Directions for this task:
For the word "computer", work out how many lines in the records below contain it and state that count alone.

Recorded information:
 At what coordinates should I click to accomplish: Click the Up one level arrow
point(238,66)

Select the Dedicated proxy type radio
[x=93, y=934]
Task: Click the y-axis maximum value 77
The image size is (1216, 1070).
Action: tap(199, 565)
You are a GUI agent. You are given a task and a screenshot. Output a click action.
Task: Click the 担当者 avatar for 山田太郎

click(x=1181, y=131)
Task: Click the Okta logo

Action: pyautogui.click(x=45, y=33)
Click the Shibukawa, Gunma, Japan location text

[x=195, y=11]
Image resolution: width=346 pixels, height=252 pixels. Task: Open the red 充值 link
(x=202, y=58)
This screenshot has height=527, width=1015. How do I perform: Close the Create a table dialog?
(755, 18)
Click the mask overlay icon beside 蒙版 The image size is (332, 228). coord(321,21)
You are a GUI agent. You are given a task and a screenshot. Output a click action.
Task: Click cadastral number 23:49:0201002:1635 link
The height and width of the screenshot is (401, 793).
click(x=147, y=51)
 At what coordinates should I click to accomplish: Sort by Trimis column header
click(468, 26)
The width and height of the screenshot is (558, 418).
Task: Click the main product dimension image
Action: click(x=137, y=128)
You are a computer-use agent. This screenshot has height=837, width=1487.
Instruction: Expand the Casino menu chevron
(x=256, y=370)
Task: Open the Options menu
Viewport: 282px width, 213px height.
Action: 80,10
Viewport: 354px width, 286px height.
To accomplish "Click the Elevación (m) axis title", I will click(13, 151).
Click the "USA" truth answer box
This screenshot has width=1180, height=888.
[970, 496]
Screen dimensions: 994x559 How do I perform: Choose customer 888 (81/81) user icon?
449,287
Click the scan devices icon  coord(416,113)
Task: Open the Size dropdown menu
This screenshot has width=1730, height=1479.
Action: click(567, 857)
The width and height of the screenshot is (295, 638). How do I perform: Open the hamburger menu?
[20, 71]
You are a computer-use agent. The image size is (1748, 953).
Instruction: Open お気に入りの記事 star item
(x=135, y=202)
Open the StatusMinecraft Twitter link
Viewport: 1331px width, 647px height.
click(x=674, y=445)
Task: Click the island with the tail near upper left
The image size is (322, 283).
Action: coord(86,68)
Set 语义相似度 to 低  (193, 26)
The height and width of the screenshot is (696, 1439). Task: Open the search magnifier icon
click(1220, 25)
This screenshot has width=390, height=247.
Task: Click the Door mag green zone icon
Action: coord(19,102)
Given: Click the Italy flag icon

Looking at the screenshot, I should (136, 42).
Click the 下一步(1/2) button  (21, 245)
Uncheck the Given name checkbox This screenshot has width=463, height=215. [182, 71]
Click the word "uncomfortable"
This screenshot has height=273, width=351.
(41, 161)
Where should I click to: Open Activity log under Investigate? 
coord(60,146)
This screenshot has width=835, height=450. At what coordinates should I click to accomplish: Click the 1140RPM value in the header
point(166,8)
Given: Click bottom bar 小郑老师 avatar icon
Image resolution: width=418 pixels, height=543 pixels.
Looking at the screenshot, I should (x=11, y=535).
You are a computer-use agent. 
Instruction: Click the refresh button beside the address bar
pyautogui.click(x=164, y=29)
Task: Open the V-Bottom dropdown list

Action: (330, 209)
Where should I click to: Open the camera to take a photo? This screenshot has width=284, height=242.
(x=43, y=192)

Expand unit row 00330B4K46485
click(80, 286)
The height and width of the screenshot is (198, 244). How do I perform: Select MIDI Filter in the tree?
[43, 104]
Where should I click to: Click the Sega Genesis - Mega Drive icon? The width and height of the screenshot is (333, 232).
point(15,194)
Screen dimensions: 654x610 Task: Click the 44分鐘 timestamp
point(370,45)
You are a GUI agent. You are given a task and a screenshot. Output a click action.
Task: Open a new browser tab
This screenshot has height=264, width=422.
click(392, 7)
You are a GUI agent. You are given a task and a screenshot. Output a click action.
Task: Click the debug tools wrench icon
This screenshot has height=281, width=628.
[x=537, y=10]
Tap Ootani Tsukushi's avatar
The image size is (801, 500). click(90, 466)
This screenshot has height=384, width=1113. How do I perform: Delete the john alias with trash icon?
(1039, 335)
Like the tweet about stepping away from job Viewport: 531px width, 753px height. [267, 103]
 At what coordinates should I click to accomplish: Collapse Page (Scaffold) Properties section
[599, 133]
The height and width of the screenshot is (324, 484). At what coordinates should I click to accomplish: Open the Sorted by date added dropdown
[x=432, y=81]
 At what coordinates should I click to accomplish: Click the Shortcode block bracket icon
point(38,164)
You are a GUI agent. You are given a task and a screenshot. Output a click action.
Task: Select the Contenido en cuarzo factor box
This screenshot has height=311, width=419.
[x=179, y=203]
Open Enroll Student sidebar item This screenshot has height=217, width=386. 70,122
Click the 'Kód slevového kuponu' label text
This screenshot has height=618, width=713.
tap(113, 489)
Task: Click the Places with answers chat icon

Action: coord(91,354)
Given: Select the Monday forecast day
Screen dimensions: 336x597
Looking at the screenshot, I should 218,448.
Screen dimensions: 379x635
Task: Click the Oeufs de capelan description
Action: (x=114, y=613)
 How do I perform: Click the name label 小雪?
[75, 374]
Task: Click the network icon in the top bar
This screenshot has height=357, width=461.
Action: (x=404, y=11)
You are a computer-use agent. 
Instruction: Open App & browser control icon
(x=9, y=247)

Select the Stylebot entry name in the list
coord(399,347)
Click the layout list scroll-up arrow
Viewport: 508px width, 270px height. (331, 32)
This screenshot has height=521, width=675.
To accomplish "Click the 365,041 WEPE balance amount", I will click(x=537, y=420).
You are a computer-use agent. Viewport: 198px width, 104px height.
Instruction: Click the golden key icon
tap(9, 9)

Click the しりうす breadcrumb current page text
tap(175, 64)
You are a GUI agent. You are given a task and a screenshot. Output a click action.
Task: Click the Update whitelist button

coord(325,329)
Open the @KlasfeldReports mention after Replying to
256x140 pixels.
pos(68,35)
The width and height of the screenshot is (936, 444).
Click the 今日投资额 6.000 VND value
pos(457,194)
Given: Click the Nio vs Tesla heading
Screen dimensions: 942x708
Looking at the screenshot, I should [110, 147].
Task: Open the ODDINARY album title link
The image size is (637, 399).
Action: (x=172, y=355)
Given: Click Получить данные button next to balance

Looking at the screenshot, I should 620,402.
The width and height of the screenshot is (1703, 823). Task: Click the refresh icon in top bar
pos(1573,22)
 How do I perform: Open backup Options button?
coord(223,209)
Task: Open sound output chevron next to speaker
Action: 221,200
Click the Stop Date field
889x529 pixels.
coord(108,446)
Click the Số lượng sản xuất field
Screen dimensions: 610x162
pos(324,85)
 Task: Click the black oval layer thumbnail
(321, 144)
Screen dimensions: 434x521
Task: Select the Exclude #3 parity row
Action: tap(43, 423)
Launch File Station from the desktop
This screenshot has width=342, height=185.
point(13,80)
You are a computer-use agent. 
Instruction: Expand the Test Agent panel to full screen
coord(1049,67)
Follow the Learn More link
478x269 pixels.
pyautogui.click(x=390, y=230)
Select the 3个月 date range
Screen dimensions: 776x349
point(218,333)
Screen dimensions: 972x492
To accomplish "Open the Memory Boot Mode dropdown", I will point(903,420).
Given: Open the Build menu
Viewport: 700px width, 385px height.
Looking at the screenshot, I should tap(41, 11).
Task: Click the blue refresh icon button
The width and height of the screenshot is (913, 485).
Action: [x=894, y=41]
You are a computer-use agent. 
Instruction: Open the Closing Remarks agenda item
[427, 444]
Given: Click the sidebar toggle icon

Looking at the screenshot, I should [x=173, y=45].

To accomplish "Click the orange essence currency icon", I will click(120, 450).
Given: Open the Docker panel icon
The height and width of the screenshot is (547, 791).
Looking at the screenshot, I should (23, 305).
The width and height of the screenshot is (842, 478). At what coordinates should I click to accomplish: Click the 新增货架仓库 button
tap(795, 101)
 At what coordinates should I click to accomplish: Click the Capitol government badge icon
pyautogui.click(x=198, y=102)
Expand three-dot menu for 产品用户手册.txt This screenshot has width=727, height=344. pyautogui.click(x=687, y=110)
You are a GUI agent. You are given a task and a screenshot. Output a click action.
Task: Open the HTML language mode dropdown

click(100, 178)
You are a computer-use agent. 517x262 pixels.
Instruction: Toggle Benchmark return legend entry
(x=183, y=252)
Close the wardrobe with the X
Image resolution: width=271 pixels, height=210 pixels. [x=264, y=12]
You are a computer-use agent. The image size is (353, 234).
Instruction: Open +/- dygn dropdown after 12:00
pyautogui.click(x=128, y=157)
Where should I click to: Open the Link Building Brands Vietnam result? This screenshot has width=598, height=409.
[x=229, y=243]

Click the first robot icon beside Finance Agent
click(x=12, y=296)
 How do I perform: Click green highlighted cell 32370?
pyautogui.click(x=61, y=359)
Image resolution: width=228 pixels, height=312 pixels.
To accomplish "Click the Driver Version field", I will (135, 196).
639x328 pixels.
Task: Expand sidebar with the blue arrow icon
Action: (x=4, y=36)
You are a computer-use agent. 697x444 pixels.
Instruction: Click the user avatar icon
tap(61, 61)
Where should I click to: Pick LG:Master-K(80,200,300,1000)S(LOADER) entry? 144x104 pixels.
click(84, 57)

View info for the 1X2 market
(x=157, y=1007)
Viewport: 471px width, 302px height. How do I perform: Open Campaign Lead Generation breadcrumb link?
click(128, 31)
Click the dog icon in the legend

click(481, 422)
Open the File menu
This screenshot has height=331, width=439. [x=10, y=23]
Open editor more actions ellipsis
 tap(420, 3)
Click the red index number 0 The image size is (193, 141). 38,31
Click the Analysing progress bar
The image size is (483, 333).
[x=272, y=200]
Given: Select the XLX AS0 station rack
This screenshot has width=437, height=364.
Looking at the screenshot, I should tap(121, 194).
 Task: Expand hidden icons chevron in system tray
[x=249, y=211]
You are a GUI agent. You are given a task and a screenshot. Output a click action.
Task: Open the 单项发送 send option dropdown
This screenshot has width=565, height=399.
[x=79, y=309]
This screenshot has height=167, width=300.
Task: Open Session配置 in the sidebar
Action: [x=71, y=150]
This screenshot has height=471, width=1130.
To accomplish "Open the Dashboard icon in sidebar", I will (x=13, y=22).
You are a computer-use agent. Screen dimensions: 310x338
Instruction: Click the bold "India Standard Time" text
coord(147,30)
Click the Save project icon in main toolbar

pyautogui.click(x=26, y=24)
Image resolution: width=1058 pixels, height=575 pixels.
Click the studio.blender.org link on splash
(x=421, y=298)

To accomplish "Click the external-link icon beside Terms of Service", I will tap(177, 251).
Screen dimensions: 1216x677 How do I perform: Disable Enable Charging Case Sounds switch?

Solution below:
11